2B:What do you make of the other administration higher-ups who are involved in the mideast?

Cochran: Judging from Wolfowitz’s Congressional testimony about Iraq being secular, highly educated, and free of holy cities, he knew nothing. I think that Condi Rice started out not knowing a damn thing about the Middle East and I doubt if she knows much more today: I remember her (back in 2000) suggesting that Iran was backing the Taliban, which was just ridiculous — they’d come within an inch of war back in 1998. Which I had followed at the time, since I read the papers.

Judging from other issues, I’d say that neither Condi nor Rumsfeld know any history at all. Some might suggest that all the crap they spouted about guerrilla warfare in postwar Germany was a talking point, but I think they were sincere — i.e. utterly clueless.

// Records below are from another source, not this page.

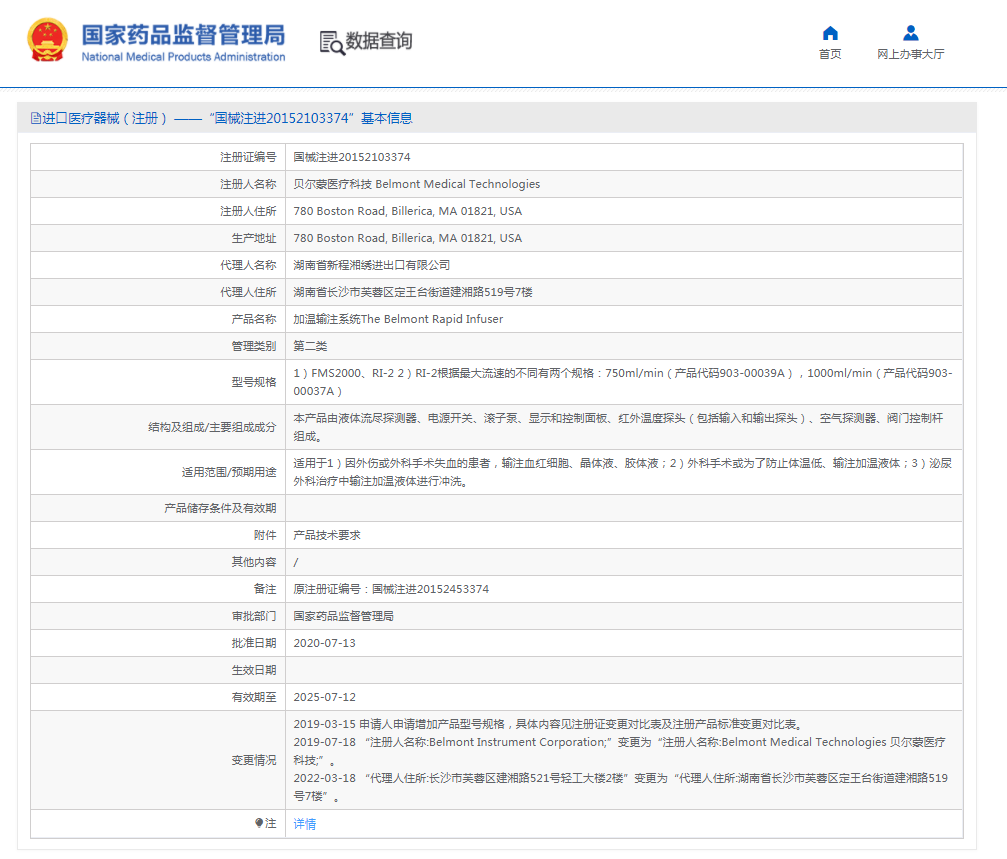Click the approval date 2020-07-13
The width and height of the screenshot is (1007, 859).
click(x=324, y=643)
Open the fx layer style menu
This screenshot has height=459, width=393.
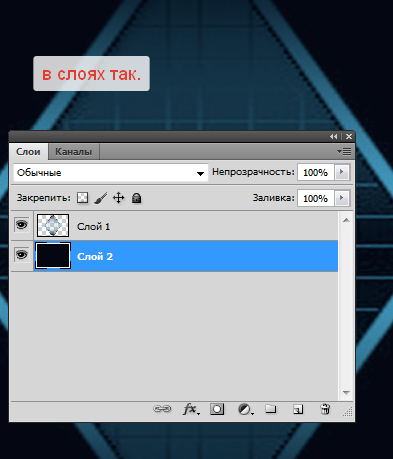pyautogui.click(x=191, y=409)
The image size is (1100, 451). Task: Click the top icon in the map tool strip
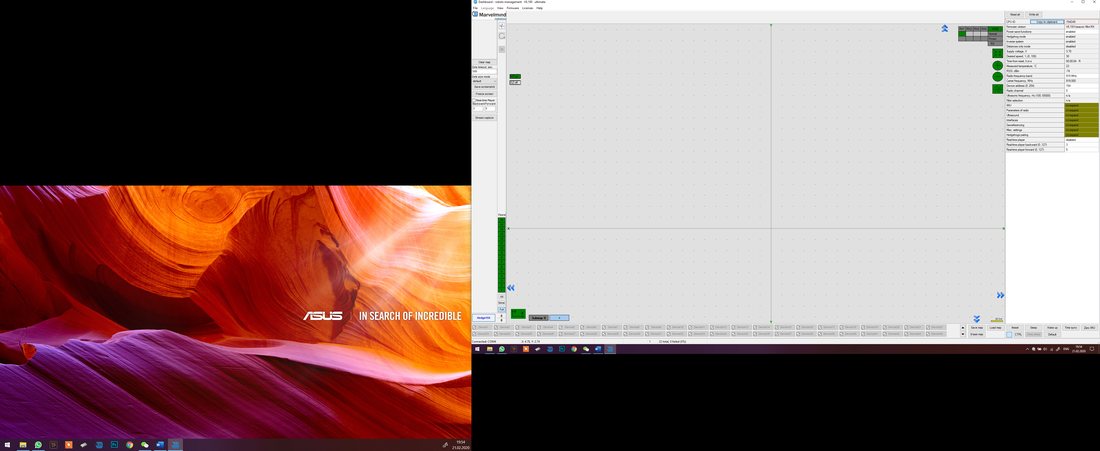coord(502,25)
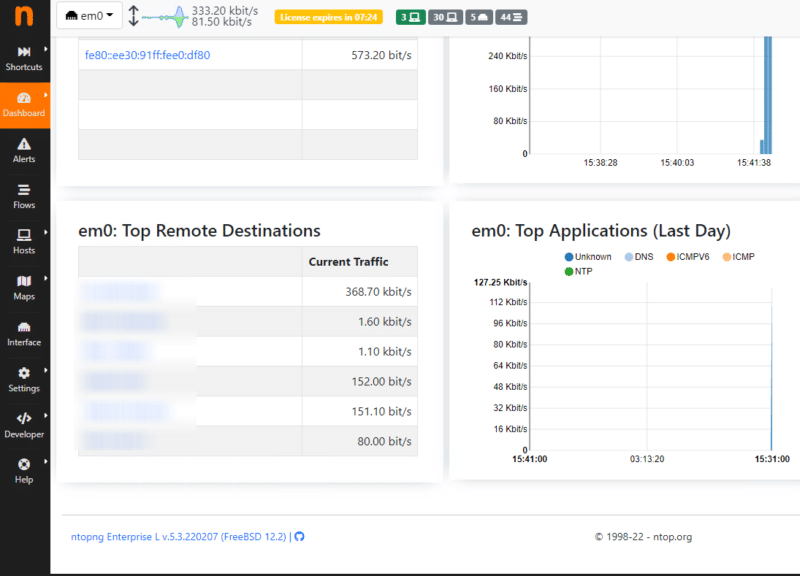800x576 pixels.
Task: Click the ntopng logo at the top left
Action: (24, 16)
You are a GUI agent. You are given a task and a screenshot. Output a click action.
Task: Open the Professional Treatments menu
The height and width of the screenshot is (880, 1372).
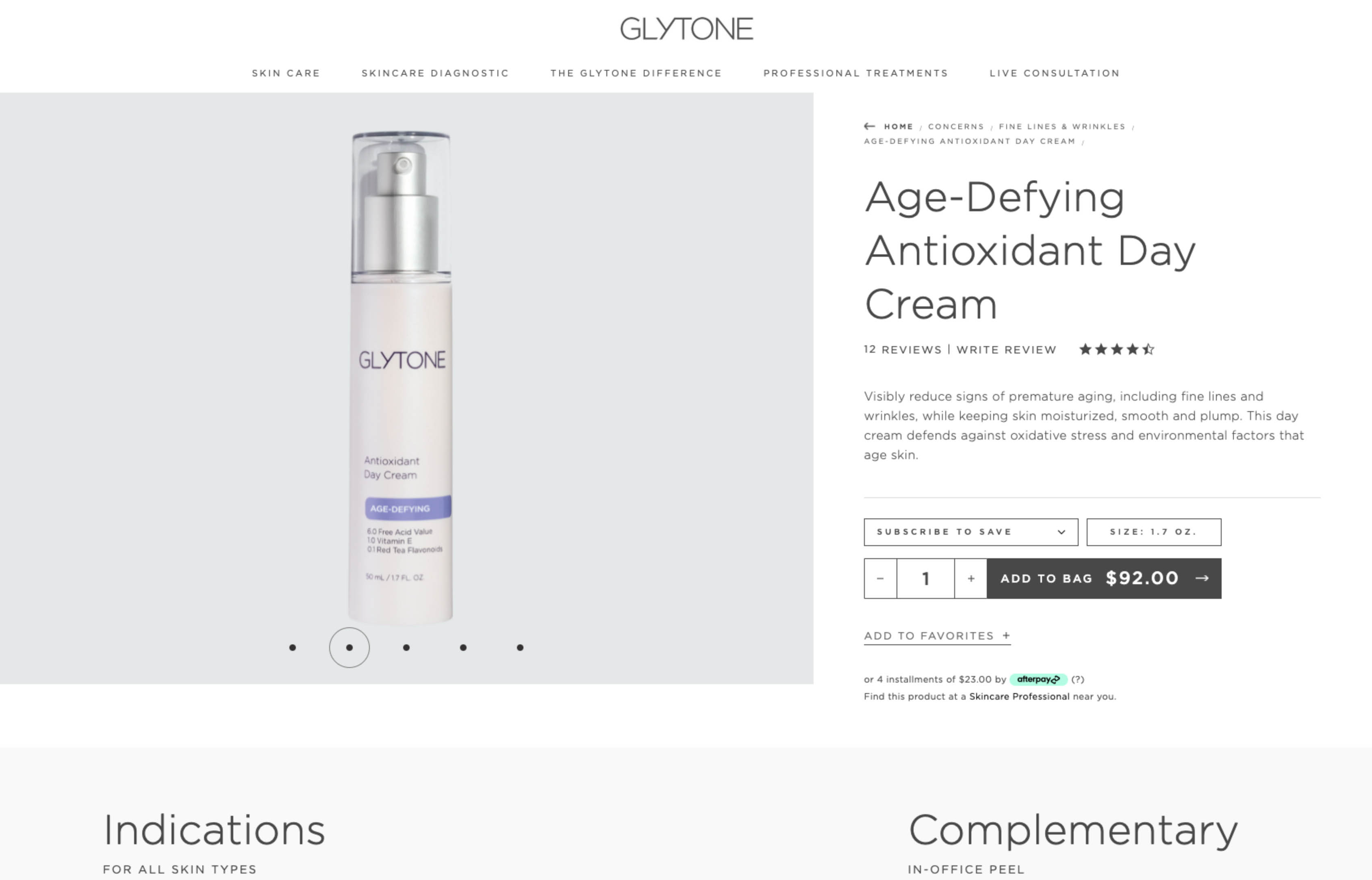[x=855, y=73]
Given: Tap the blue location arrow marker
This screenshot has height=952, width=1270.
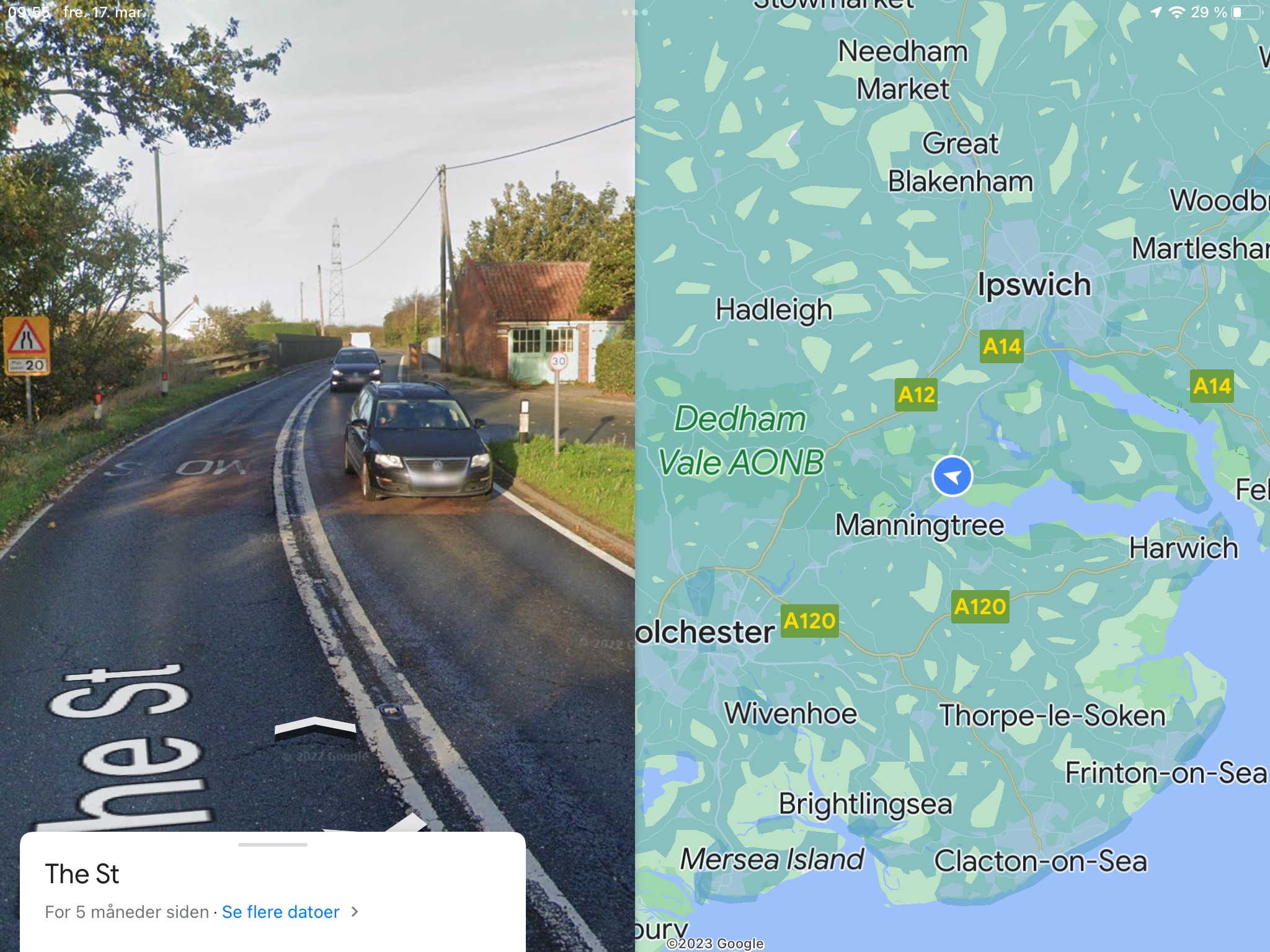Looking at the screenshot, I should (x=952, y=476).
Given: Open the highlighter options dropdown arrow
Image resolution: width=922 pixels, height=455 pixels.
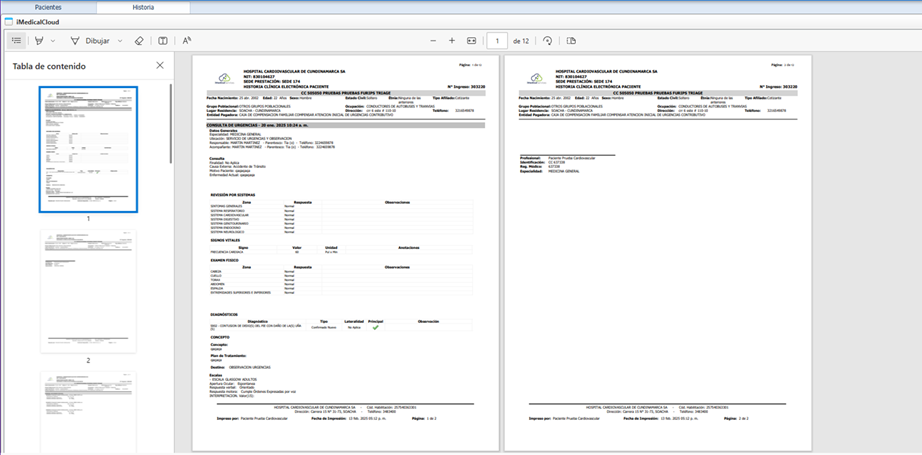Looking at the screenshot, I should tap(55, 41).
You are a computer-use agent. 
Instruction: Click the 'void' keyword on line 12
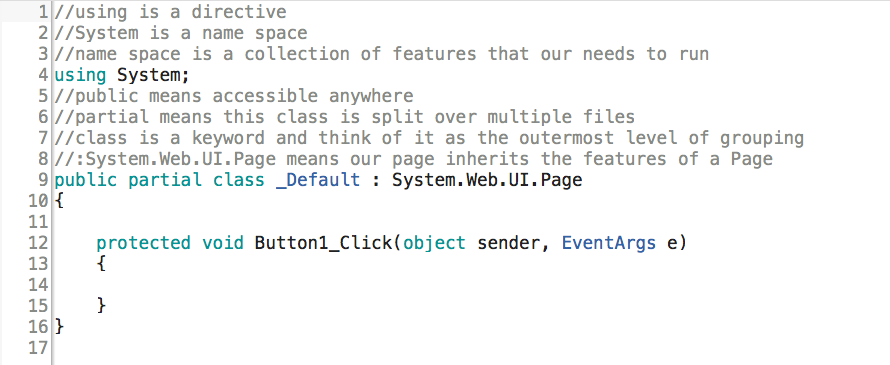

My only reluctance in proclaiming Cochran an expert comes from the same gut feeling–or maybe just false hope and blind loyalty–that prevents me from taking any commentary as based in fact; the belief that what information is available to the general public is government controlled, and is not the whole story–nor should it be, if it bears the possibility of damaging national security.  For the longest time I defended Bush’s decision to go to war on Iraq because I believed that duh, they knew a lot more about the situation than I and the rest of the world did.  I would think that there have to be things the White House knows that I’m not privy to, nor should be.

So while I do think that Cochran’s likely spot-on, I still can’t accept without question if the research is based on "I’m thinking of Saddam’s invasion of Kuwait, which I foresaw just by reading the paper — but could the CIA?" or "I knew that every single article touching upon this subject in the New York Times and Wall Street Journal over the past twenty years said otherwise." or "Since I read the paper every single day, I knew roughly how much oil Saddam was smuggling out by truck and how big a kickback he was getting on the oil-for-food exports." or "Took about fifteen minutes of Googling to determine that."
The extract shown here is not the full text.